Dunn told The Mighty that teenagers generally struggle with their identity anyway. Even in less chaotic times, it’s typical for teenagers to ask questions like “Who am I?” and “What do I want?” Dunn said. The characters in “Apocalypse Untreated” grapple with figuring out where their medication, mental health and the complexities of just being a teenager intersect. And trying to fend for themselves at the end of the world, of course.
While this Audible Original is a fictional thriller, Dunn wrote realistic characters with mental illness who do not perpetuate harmful stereotypes. It was important for Dunn to do this because she has seen “a lot of stories of people being afraid of people with bipolar disorder.”
Dunn highlighted the films “Midsommar” and “Split” as examples where mental illness is associated with violence and other harmful representations. “I just thought it would be better to show these characters as fully rounded people,” Dunn added of her “Apocalypse Untreated” characters.

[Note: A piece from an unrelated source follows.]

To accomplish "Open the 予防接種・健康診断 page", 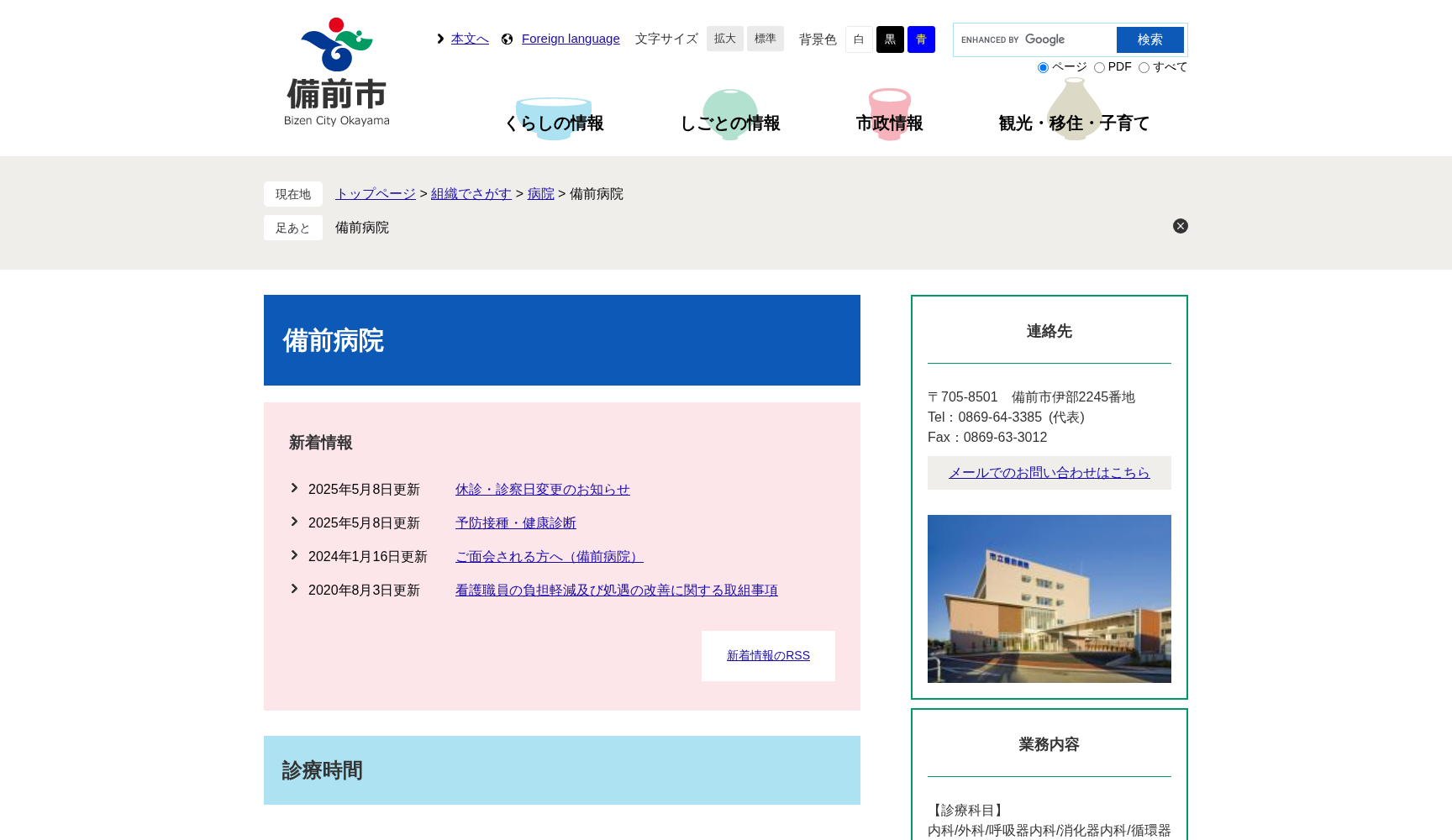I will 514,522.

In addition to helping inspire the premise of the series, Dunn shared that her bipolar disorder also impacted the production of “Apocalypse Untreated.” “When I was writing it, I had to take a break for a couple months because I was having a depressive episode,” Dunn said.
She said it’s also frustrating that people believe the stereotype that bipolar disorder makes you hyperproductive because of mania.
“When I was depressed, I couldn’t write,” Dunn said. “I had to email Audible and be like ‘Remember how you bought this thing about mental illness from me? Well, I can’t do it.'” In her situation, Audible was understanding and extended her deadline for the project.
Dunn said that people who listen to “Apocalypse Untreated” can expect “a lot of destigmatizing of mental illness and of disability.” Plus, the hard questions of what to do during the end of the world. You can listen to “Apocalypse Untreated” when it premieres on Audible Sept. 24.